DIRECTIONS | Below are records; count the lines among them that include the string "beside", and state only the number.

DATA FOR PROCESSING START

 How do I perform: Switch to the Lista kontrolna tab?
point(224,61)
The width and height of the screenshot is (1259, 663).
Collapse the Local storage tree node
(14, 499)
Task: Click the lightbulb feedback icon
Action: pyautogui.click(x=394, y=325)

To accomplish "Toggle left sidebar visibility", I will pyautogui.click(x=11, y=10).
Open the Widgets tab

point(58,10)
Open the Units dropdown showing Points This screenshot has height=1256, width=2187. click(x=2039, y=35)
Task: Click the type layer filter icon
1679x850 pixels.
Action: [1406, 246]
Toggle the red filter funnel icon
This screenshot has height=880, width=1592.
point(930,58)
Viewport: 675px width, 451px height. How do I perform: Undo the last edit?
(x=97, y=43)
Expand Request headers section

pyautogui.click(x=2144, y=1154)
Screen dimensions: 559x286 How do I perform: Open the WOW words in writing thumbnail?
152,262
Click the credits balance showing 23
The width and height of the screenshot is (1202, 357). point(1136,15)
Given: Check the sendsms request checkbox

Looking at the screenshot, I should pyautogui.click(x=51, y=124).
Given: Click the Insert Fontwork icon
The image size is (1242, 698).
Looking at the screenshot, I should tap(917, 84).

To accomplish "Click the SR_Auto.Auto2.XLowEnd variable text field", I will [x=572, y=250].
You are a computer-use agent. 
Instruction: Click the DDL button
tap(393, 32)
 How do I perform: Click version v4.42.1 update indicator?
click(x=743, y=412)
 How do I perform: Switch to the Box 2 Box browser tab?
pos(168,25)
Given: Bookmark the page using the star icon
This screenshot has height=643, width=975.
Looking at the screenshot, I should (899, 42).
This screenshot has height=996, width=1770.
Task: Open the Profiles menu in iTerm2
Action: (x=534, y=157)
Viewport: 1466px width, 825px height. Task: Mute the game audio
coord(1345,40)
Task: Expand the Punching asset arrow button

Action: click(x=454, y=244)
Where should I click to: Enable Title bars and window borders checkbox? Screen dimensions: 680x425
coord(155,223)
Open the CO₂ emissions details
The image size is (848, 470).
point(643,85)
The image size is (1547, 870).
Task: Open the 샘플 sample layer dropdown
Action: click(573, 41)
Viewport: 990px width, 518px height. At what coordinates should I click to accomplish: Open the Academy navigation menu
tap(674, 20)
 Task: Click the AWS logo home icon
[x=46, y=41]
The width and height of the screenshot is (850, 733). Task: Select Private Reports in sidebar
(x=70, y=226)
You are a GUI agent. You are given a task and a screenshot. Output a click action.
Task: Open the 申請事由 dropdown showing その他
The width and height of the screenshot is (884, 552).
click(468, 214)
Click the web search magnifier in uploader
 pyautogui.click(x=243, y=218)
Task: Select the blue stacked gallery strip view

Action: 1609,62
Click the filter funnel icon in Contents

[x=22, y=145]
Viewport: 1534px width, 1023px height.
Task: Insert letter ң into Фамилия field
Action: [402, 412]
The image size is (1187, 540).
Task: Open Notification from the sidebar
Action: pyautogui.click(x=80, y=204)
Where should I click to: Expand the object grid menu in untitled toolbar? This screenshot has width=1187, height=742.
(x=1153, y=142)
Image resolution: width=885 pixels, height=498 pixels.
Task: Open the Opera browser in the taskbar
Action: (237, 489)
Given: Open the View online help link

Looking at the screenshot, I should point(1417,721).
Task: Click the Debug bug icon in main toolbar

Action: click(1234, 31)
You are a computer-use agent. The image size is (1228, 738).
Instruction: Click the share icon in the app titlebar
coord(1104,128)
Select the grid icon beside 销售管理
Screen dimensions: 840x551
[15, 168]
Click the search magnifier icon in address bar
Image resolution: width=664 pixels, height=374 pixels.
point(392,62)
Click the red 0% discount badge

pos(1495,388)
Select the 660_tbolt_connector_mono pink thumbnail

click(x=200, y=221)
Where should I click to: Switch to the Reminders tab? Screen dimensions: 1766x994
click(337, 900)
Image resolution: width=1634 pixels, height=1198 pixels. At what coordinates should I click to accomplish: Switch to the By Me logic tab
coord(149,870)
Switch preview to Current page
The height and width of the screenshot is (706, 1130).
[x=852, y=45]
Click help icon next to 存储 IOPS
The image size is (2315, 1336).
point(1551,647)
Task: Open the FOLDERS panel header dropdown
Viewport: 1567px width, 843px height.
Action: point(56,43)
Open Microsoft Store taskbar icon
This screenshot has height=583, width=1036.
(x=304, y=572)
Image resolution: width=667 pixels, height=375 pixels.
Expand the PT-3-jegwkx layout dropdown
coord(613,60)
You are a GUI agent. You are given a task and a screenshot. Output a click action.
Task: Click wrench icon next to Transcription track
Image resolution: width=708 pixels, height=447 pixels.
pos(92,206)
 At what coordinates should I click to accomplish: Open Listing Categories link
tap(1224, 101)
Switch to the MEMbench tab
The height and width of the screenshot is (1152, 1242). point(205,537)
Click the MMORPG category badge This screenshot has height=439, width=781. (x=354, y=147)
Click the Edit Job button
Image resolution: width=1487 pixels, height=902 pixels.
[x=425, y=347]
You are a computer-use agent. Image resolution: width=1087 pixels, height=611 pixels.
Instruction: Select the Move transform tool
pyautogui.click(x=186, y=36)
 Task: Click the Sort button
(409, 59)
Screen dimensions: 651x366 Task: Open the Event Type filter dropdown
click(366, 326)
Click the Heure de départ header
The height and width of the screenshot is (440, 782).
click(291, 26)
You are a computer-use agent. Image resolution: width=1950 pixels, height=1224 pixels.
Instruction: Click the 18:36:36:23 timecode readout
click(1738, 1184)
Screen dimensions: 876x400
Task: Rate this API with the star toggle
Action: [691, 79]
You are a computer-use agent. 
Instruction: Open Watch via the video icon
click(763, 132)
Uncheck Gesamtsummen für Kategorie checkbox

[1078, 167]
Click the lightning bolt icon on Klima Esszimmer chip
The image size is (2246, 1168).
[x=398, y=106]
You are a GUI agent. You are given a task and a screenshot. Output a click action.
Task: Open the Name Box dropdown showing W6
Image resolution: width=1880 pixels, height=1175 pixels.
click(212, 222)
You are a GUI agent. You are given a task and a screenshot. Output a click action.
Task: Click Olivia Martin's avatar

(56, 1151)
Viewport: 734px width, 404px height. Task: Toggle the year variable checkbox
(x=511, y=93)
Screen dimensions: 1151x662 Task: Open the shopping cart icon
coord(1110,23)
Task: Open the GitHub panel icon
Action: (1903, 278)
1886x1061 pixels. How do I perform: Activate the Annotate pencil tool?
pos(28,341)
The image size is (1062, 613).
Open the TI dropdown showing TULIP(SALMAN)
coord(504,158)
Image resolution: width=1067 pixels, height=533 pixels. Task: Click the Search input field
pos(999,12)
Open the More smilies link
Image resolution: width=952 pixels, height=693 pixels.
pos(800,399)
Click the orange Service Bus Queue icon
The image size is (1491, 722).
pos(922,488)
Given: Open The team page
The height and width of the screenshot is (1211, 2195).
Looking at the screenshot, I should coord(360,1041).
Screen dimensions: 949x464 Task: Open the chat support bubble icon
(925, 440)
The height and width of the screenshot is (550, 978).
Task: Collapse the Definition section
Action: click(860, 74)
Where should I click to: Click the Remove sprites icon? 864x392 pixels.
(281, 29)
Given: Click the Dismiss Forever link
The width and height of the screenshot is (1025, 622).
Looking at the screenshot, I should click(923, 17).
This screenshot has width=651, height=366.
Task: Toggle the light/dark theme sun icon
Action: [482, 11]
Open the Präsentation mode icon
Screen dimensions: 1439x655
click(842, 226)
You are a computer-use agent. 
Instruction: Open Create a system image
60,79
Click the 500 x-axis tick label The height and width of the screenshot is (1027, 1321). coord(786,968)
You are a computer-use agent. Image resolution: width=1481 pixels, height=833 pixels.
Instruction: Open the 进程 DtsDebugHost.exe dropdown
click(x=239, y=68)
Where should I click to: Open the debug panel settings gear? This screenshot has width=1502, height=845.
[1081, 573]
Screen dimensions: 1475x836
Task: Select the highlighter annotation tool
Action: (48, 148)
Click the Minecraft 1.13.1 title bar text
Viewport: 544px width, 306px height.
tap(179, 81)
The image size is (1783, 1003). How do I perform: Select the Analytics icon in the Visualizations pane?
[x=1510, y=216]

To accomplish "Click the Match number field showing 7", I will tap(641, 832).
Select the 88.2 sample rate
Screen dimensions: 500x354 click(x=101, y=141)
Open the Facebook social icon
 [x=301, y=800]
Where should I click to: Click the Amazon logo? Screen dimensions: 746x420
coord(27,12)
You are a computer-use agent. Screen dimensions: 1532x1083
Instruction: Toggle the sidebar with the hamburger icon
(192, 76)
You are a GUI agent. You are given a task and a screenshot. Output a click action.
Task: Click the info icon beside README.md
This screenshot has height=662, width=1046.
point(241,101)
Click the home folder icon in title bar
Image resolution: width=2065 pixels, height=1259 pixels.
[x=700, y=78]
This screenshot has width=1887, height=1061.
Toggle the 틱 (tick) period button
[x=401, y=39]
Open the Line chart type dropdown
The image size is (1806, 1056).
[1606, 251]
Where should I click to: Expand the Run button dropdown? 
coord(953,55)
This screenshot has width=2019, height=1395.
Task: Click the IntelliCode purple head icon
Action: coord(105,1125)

DATA FOR PROCESSING END

RESULT FOR THIS EXERCISE | 2